The death of Yoshito Usui, 51, creator of manga and anime Crayon Shin-chan, has left a lot of people stunned. A long-time friend, commenting at his unexpected tragic death, said: “The last time I saw him was in spring. We hadn’t seen each other in a while. He was a man of few words but a good listener, always observant and looking for ideas to use in his work. So I was astonished to hear him say that he no longer wanted to work, that he had nothing to write about any more. He seemed emotionally exhausted… When I heard the news that he was missing, I honestly got this really bad feeling.”
The writer’s body was found a week after he was reported missing on Sept 19, under the cliff of a mountain bordering Gumma and Nagano.
A spokesman for Futabasha, the publisher of the manga series, said that Usui must have accidentally fallen based on the digital camera found at the scene, the last image of which was the bottom of the cliff.
However, it remains questionable if the misfortune was indeed an accident. A number of people had noticed a change in Usui’s behavior. A neighbor said, “It was the day after he was reported missing. I happened to walk by his home, and heard the voice of a middle-aged woman who must have been talking to someone over the phone. I heard her say, ‘What am I to do if he’s killed himself!’ It sounded like she was on the verge of a breakdown.”

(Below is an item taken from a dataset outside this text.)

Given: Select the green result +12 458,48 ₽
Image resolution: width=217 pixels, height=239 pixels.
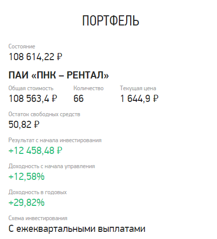Looking at the screenshot, I should click(x=35, y=150).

On the very same day, Usui’s wife had gone to the police to state that family and relatives were concerned that his disappearance was no accident but possibly indicated suicide.
A source at the publisher said that the writer, who used to go scuba diving and fishing with work-related friends, had stopped all such recreation in recent years. Another acquaintance also noted how he had become introverted over the last 2 to 3 years, which worried many who knew Usui. Fellow writer Sumishi Alan comments that the comedic nature of Usui’s manga had changed since 2007, incorporating more serious themes such as terrorism, alcoholism and death wishes. Referring to some Crayon Shin-can episodes, Alan says he felt Usui was under emotional stress.

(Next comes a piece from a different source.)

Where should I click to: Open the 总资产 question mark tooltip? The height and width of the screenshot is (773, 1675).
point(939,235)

That Usui was a devotee of Jehovah’s Witnesses is a well-known fact. When the writer purchased a 200-tsubo plot of land in Kasukabe in 1994, he had a church facility constructed adjacent to his home. Both he and his wife devoted their time proselytizing through door-to-door visits and distribution of church publications.
According to the source at Futabasha, Usui was known in the industry to read out the New Testament for a full 20 minutes at each meeting with his publisher. While he wasn’t necessarily being pushy, some people were surprised when Usui would give them a copy of the Bible as a gift. But his devotion to the faith seemed to have diminished about three years ago, as noticed by the aforementioned friend. It was around the same time that Usui began suffering from severe back pains, which limited his activities.
A clinical psychotherapist speculates the writer’s condition may be explained by male menopause, where hormonal imbalance can trigger insomnia, chronic fatigue, depression and even suicidal wishes. “Provided that the writer was experiencing depression, it’s conceivable that he deliberately chose to go to a dangerous place, whether or not he had any intention of killing himself.”
What thoughts had crossed the writer’s mind as he stood at the top of the cliff will never be known.